• Mandela and Israel

    Mandela and Israel

    by Thierry Meyssan
    Westerners are mourning the death of Nelson Mandela with more sadness than that manifested by Africans. This mourning is a way to settle colonial ideology and crimes that were committed in its name. But it is incomprehensible that this torrent of tributes overlook the persistence of a racist state historically founded, as South Africa, according to the worldview of Cecil Rhodes, the theorist of "German imperialism." Mandela’s example has yet to be followed.
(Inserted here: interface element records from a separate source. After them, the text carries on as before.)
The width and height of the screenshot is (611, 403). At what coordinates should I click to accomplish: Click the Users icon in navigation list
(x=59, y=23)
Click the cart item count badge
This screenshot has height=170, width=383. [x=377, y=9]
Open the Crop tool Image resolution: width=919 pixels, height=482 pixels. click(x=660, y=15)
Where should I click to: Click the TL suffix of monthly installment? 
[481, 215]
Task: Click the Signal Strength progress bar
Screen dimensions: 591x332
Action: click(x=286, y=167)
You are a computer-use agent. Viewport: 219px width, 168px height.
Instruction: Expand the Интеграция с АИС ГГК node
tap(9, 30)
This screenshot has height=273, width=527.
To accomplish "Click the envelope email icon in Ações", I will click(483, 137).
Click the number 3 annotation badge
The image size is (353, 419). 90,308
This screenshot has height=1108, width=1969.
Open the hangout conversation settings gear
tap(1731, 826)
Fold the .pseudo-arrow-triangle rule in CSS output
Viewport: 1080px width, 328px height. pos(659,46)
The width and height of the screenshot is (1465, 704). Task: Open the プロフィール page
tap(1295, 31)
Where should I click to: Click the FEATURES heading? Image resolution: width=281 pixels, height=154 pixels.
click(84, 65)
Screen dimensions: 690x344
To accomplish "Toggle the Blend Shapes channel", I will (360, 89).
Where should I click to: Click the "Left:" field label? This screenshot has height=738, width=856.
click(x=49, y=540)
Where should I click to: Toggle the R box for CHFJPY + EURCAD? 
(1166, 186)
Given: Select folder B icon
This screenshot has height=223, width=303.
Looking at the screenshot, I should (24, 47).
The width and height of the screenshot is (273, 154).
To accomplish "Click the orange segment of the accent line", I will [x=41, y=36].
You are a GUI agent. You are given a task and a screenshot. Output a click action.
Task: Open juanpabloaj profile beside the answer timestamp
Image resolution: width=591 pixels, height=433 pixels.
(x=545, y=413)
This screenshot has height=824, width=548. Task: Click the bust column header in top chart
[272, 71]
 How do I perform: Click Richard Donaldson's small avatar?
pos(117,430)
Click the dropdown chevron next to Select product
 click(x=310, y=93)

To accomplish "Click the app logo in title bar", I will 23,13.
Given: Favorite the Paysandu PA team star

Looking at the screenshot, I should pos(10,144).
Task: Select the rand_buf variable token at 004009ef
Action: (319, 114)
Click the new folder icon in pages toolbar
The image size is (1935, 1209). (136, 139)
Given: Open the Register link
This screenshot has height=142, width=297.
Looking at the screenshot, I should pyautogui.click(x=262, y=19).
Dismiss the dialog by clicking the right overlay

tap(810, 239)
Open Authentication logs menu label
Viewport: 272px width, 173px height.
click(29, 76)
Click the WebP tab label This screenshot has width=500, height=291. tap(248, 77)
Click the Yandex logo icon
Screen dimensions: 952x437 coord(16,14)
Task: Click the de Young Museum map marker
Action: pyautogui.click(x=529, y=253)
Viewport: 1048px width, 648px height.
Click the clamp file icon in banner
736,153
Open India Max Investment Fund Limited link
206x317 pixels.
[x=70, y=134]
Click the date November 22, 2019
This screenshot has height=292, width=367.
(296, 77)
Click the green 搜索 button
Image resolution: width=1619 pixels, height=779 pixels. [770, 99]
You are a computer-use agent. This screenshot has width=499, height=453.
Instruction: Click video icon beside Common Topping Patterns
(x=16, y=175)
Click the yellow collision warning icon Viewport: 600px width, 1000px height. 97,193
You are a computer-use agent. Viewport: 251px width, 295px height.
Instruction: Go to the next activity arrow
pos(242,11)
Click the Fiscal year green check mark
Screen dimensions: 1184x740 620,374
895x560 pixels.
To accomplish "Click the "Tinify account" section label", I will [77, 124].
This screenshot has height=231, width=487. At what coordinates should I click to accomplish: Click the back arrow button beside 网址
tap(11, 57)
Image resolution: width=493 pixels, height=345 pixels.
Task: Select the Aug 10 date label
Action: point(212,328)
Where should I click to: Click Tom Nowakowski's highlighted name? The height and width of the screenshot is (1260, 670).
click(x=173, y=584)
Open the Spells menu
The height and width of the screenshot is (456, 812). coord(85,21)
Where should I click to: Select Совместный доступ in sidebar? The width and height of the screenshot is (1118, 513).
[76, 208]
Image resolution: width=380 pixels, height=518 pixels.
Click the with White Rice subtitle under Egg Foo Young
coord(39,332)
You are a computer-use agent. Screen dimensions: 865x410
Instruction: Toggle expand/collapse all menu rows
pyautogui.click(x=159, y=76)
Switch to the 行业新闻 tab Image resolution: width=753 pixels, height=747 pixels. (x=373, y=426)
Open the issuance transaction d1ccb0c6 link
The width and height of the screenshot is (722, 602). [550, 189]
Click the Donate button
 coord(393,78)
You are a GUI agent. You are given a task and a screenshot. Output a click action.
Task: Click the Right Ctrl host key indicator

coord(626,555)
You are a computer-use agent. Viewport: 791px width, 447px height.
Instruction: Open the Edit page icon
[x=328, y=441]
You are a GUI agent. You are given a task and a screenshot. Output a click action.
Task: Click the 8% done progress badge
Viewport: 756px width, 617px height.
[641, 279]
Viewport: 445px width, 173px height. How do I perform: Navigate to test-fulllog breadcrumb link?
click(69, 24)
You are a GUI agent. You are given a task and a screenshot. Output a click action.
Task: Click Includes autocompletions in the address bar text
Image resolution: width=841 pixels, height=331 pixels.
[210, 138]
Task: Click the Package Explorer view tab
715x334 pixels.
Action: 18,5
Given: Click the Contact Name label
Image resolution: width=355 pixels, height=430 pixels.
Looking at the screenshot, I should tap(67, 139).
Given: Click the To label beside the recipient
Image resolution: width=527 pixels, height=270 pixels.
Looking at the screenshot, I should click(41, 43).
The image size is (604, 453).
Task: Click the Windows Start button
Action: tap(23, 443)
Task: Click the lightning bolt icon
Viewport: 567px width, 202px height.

    April 11, 1975, in Jerusalem in the Prime Minister’s residence. From left to right: Eschel Rhoodie (South African director of Propaganda), Yitzhak Rabin (Israeli Prime Minister), Henrik van den Bergh (Director of the South African secret service) and Shimon Peres ( Israeli Defense Minister). The work of Nelson Mandela is celebrated around the world on the occasion of his death. But what good is his example if we accept that there persists in a state - Israel – the racial ideology that he defeated in South Africa?
    Zionism is not a fruit of Judaism, which has long fiercely opposed it. It is an imperialist project born of British Puritan ideology. In the seventeenth century, Lord Cromwell overthrew the English monarchy and proclaimed the Republic. He established an egalitarian society and intended, as much as possible, to expand the power of his country. For this, he hoped to forge an alliance with the Jewish Diaspora which would become the vanguard of British imperialism. He therefore authorized the return of Jews to England, from which they had been driven four hundred years earlier, and announced that he would create a Jewish state, Israel. However, he died without having succeeded in convincing the Jews to join the project.
    The British Empire has since then not ceased solliciting the Jewish diaspora and proposing the creation of a Jewish state, as did Benjamin Disraeli, Prime Minister of Queen Victoria at the Berlin Conference (1884). Things changed with the theorist of British imperialism, the "Right Honourable" Cecil Rhodes, founder of De Beers diamonds and Rhodesia, who found in Theodor Herzl the lobbyist he needed. The two men exchanged extensive correspondence whose reproduction was banned by the Crown on the occasion of the centenary of the death of Rhodes. The world would be dominated by the "Germanic race" (that is to say according to them, the British, Irish included, the Americans and Canadians, Australians, New Zealanders and South Africans), which were to expand their empire by conquering new lands with the help of the Jews.
    Theodor Herzl was not only able to convince the diaspora to join in this project, but he overthrew community opinion by using its biblical myths. The Jewish state would not be a virgin land in Uganda or Argentina, but in Palestine with Jerusalem as its capital. So that the current state of Israel is both the son of imperialism and of Judaism.
    Israel, since its unilateral proclamation, turned to South Africa and Rhodesia: the only states to display Rhodes’ colonialism. Little does it matter, from this point of view, that the Afrikaneers had supported the Nazis, they were nourished by the same worldview. Even though Prime Minister John Vorster did ​​not officially travel to occupied Palestine untill 1976, starting in 1953 the General Assembly condemned "the alliance between South African racism and Zionism." The two states worked in close collaboration, be it in manipulating the Western media, transport to circumvent embargoes, or again to develop the atomic bomb.

    Nelson Mandela’s example shows that it is possible to overcome this ideology and achieve civil peace. Today, Israel is the only heir to the world of Cecil Rhodes’ imperialism. Civil peace requires Israelis and Palestinians to find their De Klerc and their Mandela.